The lines to return run from the one containing "Given: Focus the 内線番号 text field" through the end of the material; give them exactly and leave out the pictures.

■ ■ ■ ■ ■ ■ ■

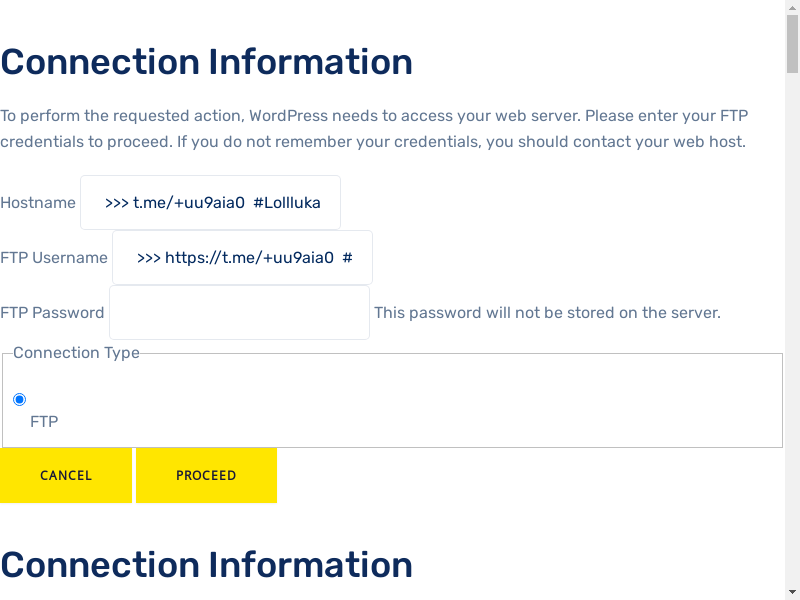The image size is (800, 600).
Task: Click the bottom Connection Information heading
Action: coord(206,565)
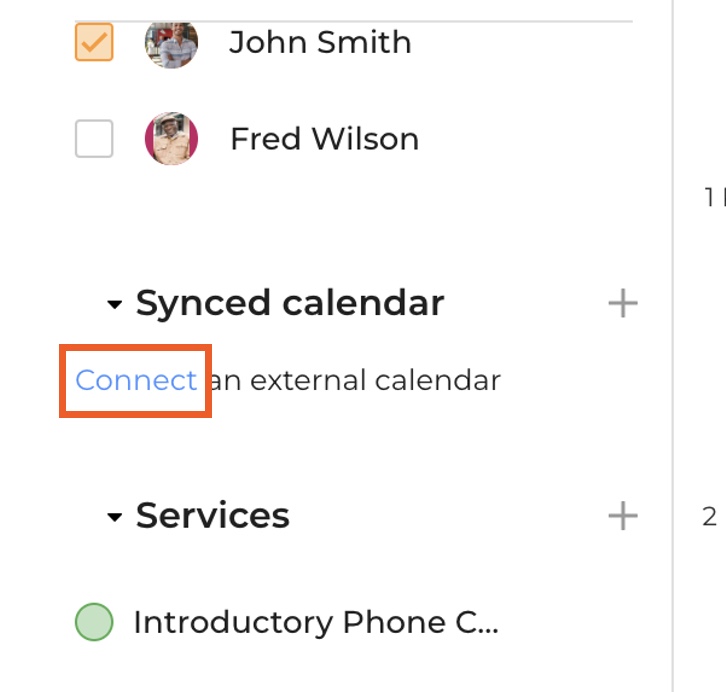Collapse the Services section arrow
The image size is (726, 692).
[x=115, y=517]
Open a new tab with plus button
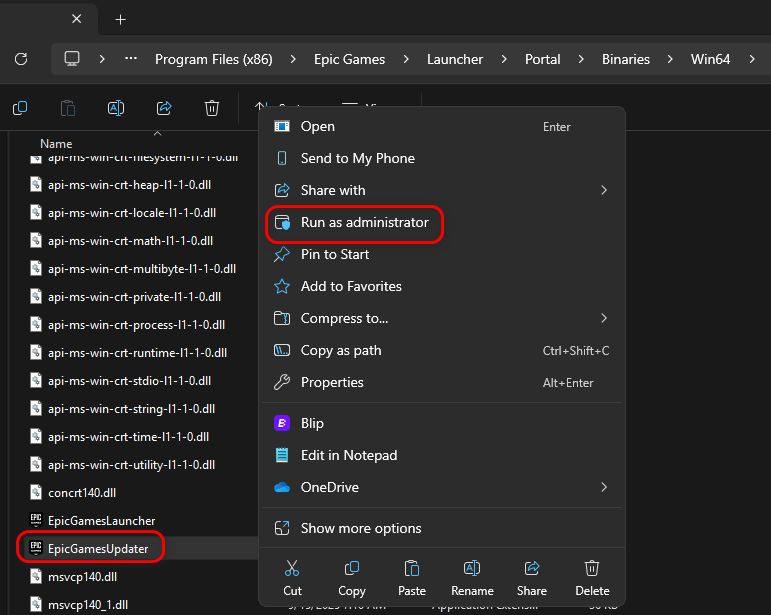Image resolution: width=771 pixels, height=615 pixels. click(x=120, y=20)
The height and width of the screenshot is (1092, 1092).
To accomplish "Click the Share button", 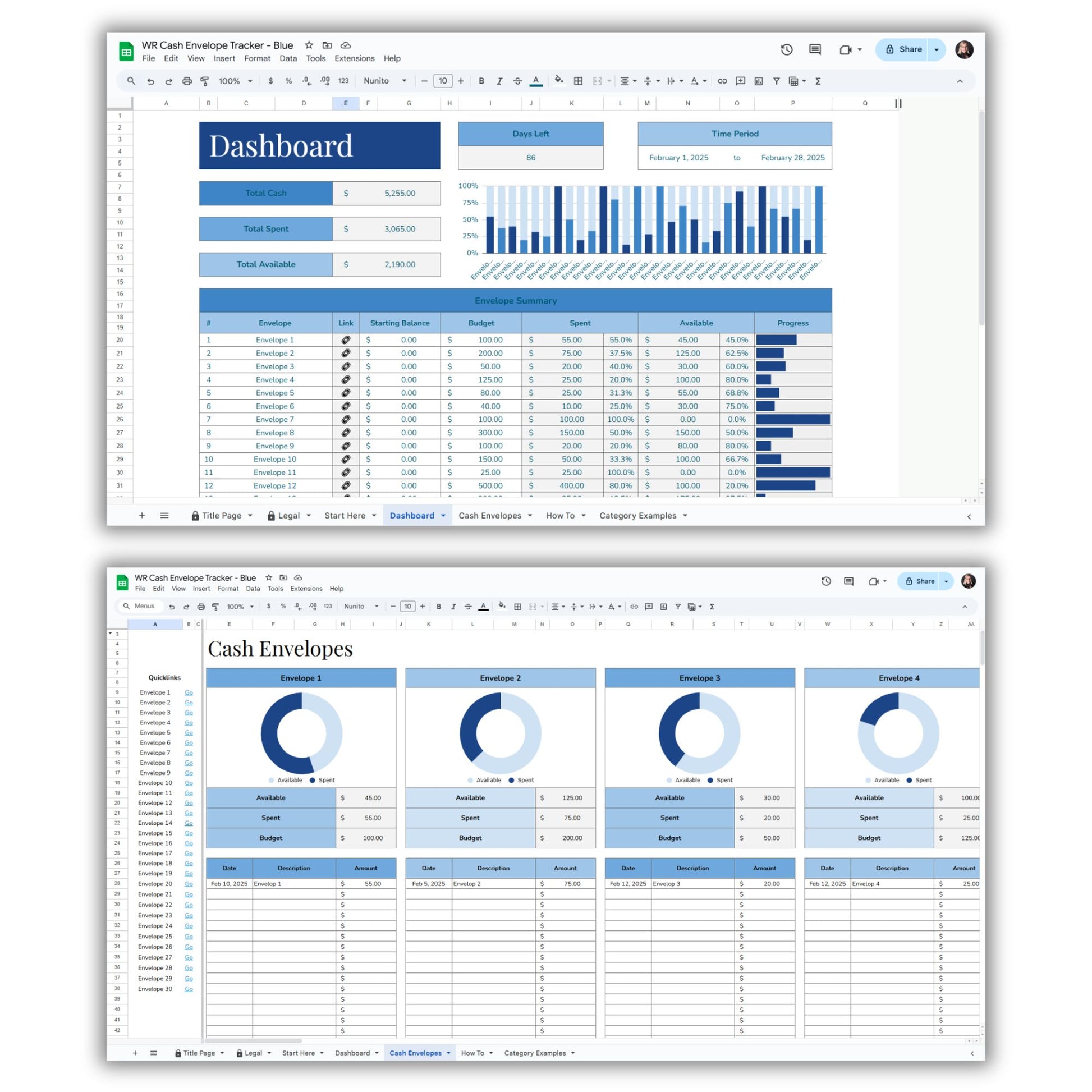I will click(903, 50).
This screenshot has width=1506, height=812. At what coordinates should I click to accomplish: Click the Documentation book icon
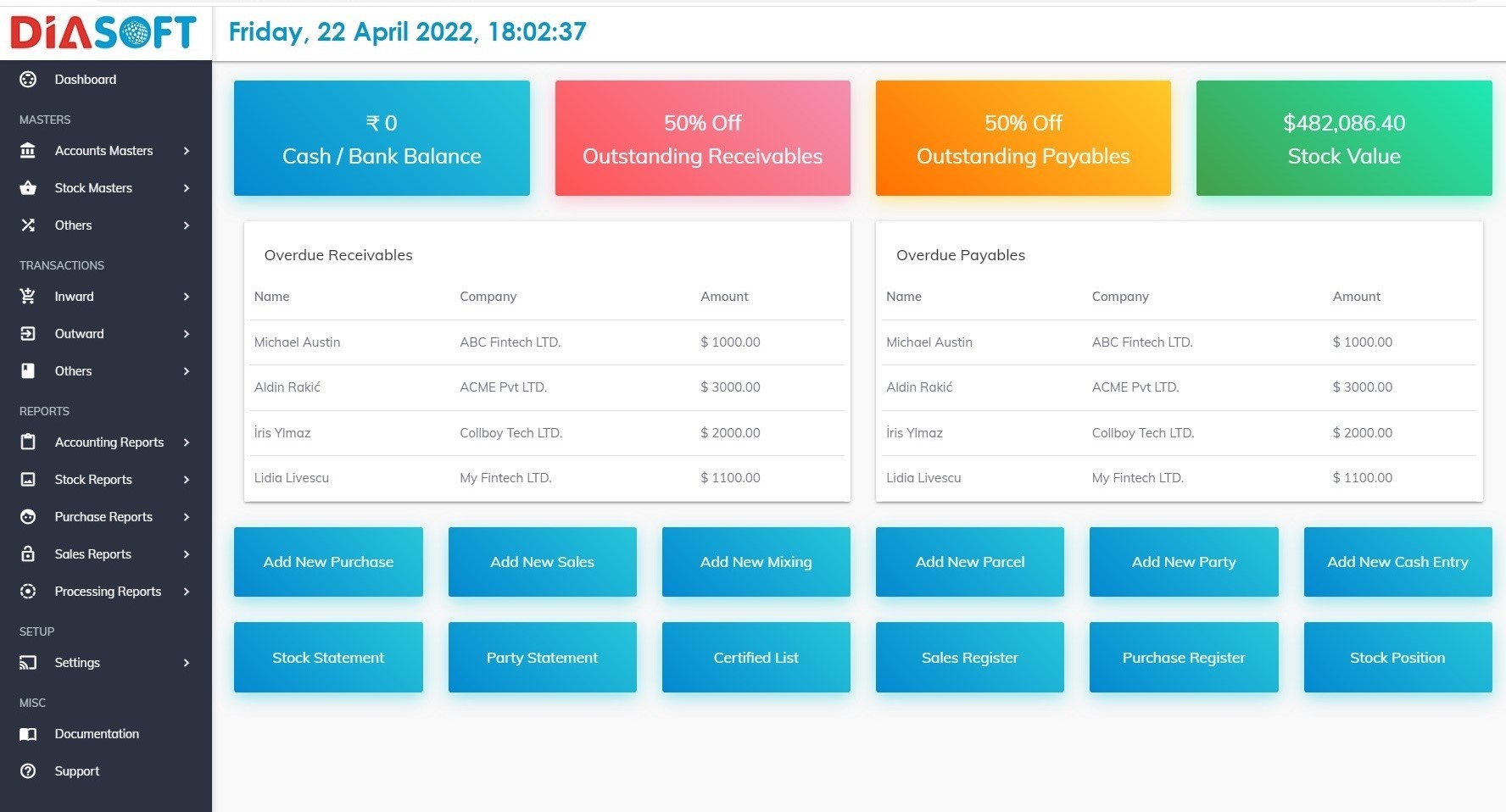(x=28, y=734)
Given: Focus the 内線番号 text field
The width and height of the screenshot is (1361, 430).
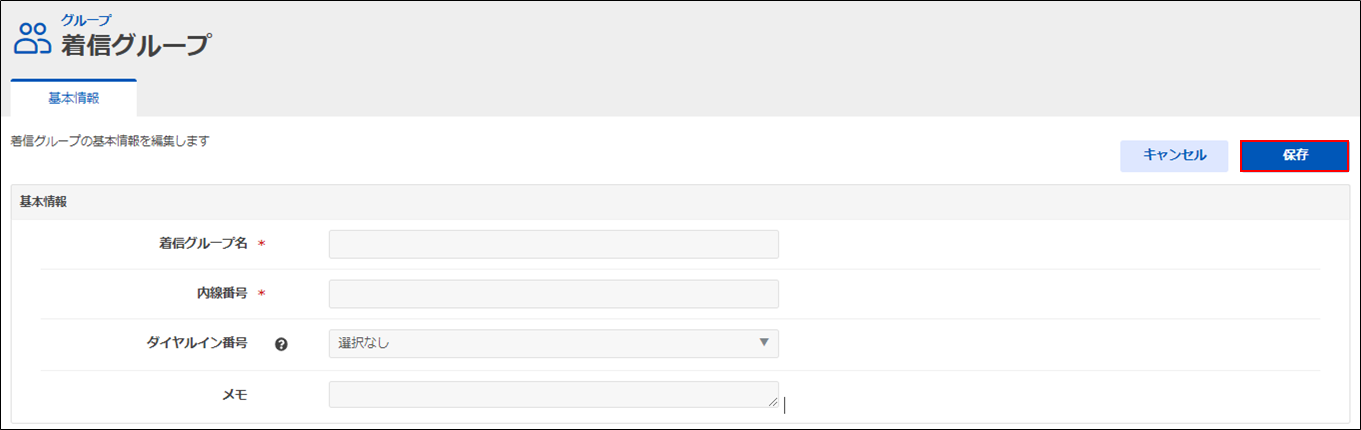Looking at the screenshot, I should point(553,294).
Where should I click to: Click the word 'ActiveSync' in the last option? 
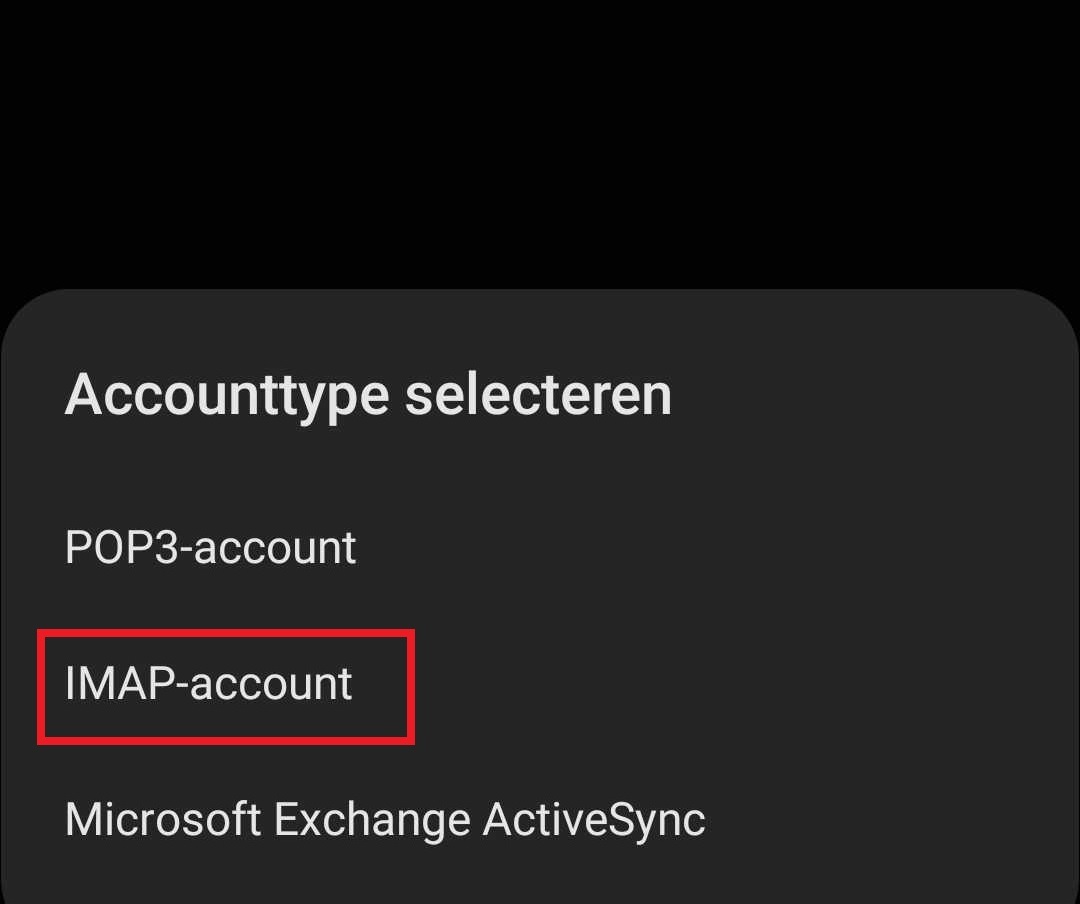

■ ■ ■ ■ ■ ■ ■

** WORKED SOLUTION **
Given: Focus the 内線番号 text field
The width and height of the screenshot is (1361, 430).
Looking at the screenshot, I should point(553,294).
Where should I click to: Click the word 'ActiveSync' in the last option? 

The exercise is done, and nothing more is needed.